* Stated goal A
Say whether each statement agrees with the earnings call excerpt. Answer yes or no for each and quote the words that decide it.
(i) The questioner thinks European demand for oil products fell about 8% year-on-year.
(ii) The Rhine River was low because there had been too much rain.
(iii) The U.S. market is described as growing.
* Stated goal B
Answer these questions from the earnings call excerpt, one answer per line with matching marks:
(i) Which firm is Peter Hutton from?
(ii) Which river made it difficult to move products?
(iii) By what time does the speaker expect to see whether the U.S. market is going up or down?
* Stated goal C
Carry on the earnings call excerpt from its last sentence.

* Source extract

— Begin —

Thank you. The next question comes from Peter Hutton from RBC. Please go ahead.
Peter Hutton - RBC
Hi, Simon. Couple of quick questions, actually both in the U.S., one in the Upstream, one in the Downstream. The possibility in the U.S., the low $10 a barrel pricing. Now, you’ve spoke about reducing the investment in tight gas. Are we seeing any adverse impact in the volumes yet? And what else might be is in those numbers that might be affecting this quarter? I wonder whether any of the costs associated with Alaska is showing its operating cost. Was that -- is that fully features CapEx at this stage.
Second question is you also told us about the squeeze on demand for oil products, and this is particularly visible in Europe, where I think year-on-year it was down about 8%. We haven’t seen that in the reported numbers in the States, and I am assuming that that is due to exports possibly, but there is a big difference between -- you see a big difference in the reported sales in the U.S. compared to Europe and I am just trying to explain why that might -- understand why that might be. Thanks.
I’ll try and help, Peter, thanks. The oil products, I will start at the backend demand products and interesting factor, and the Rhine River, it hasn’t rained enough. It was low. Therefore it was difficult to move products. Therefore we sold considerably less than what we might have hope to do in both commercial and trading and a supply sense. At some point, it was beginning to threat to the supply security, and fortunately it started to rain again but had quite of impacting in the quarter. So that explains Europe against the United States. Our own volume in the U.S. being generally maintained but the market is flat. It is not clear. Is it going up or is it going down we’ll see as we go into the driving season.

— End —

* Information supplied

— Begin —

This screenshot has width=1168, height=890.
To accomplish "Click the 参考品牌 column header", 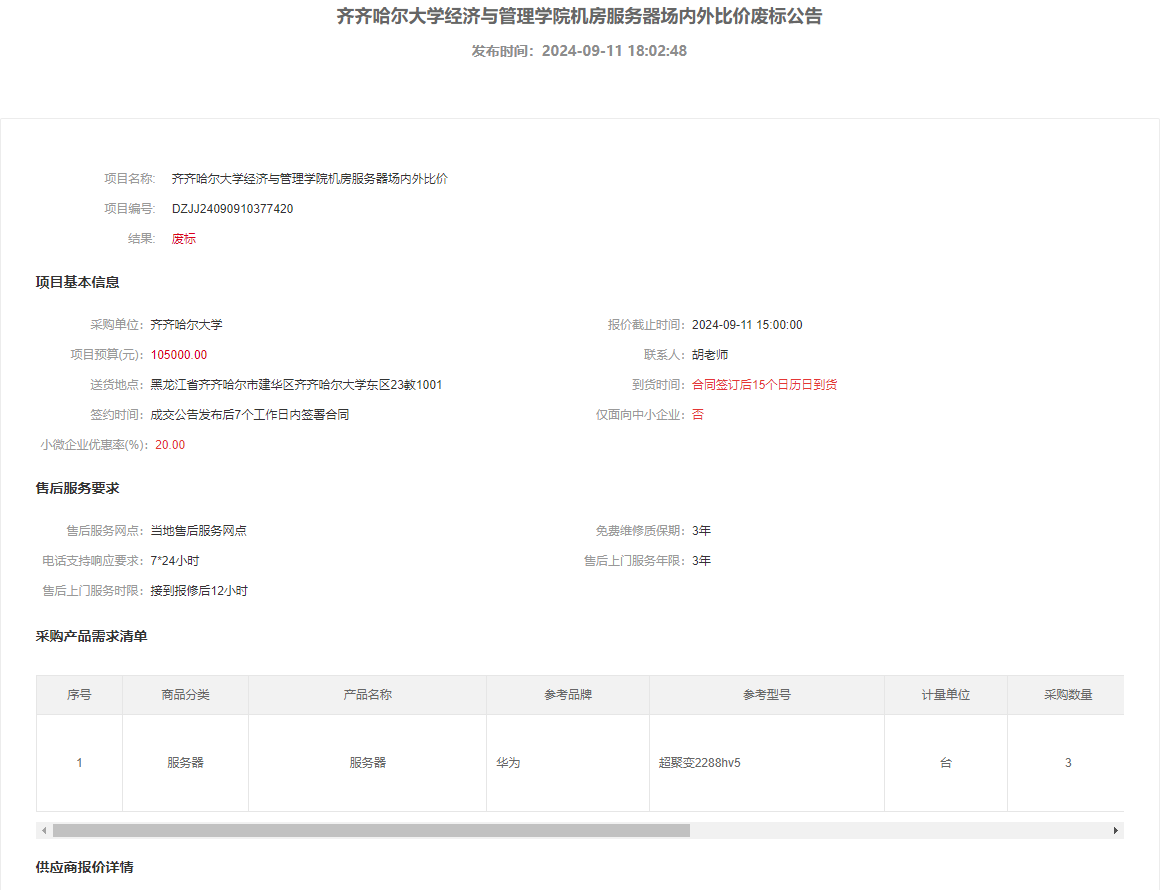I will coord(568,695).
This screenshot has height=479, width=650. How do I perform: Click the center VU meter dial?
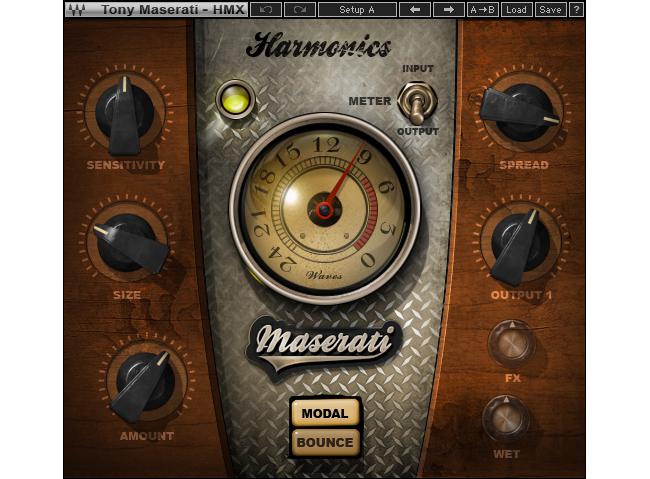323,209
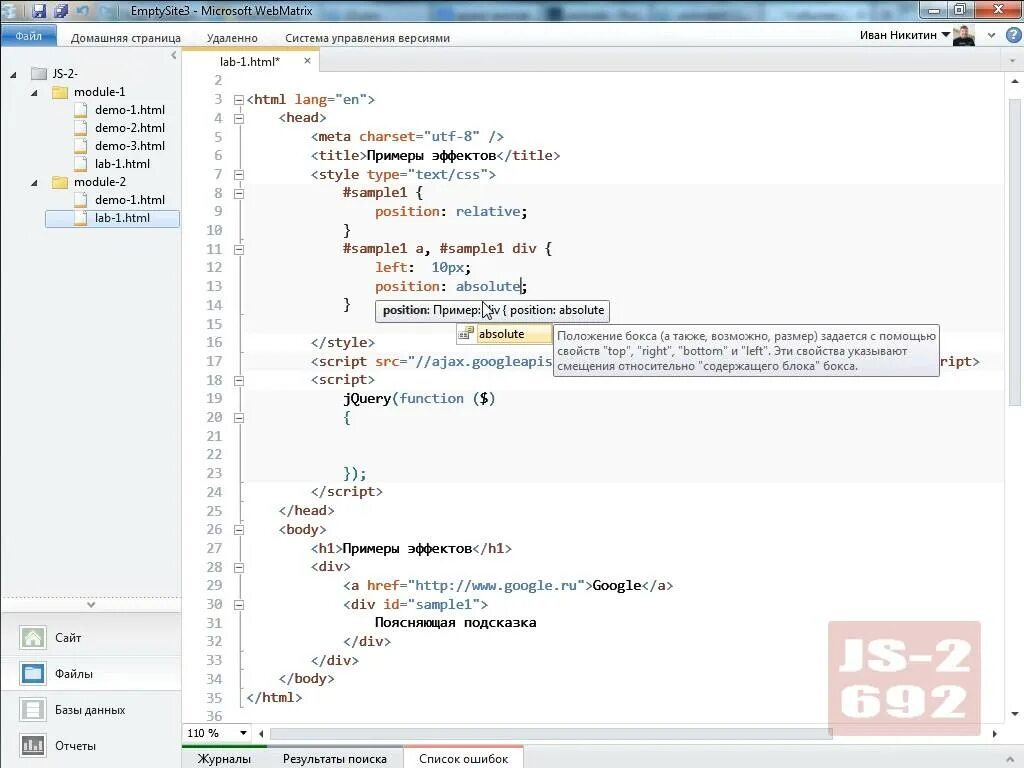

— End —

* Reply A
(i) Yes: "this is particularly visible in Europe, where I think year-on-year it was down about 8%"
(ii) No: "it hasn’t rained enough. It was low."
(iii) No: "the market is flat"

* Reply B
(i) RBC
(ii) The Rhine River
(iii) The driving season

* Reply C
And profitability Upstream in the Americas, they are absolutely right but it is somewhat less than we might have wish for and there is some of the Alaska spend going into OpEx. We don’t capitalize until we drill. But other factors that were quite significant in the quarter, we have quite some significant maintenance activity in the oil sands in Canada. We’re seeing higher depreciation and amortization partly as a result of early production in the onshore gas or liquids-rich shales carried quite significant unit depreciation because we are quite slow and conservative to actually recognize proven reserves there.
And clearly, the gas prices over natural gas prices had quite an impact, and in Canada in particular, the WTI discount has an impact on crude realized prices. So all of those factors are keeping the Americas earnings low, which is unfortunate but otherwise not at all sustainable issue we go forward. We are switching out of gas into liquids-rich shale. That is having, as I mentioned earlier, not too much volume impact now. It may have 20,000-30,000 barrels a day impact by the end of the year relative to where we might otherwise would be.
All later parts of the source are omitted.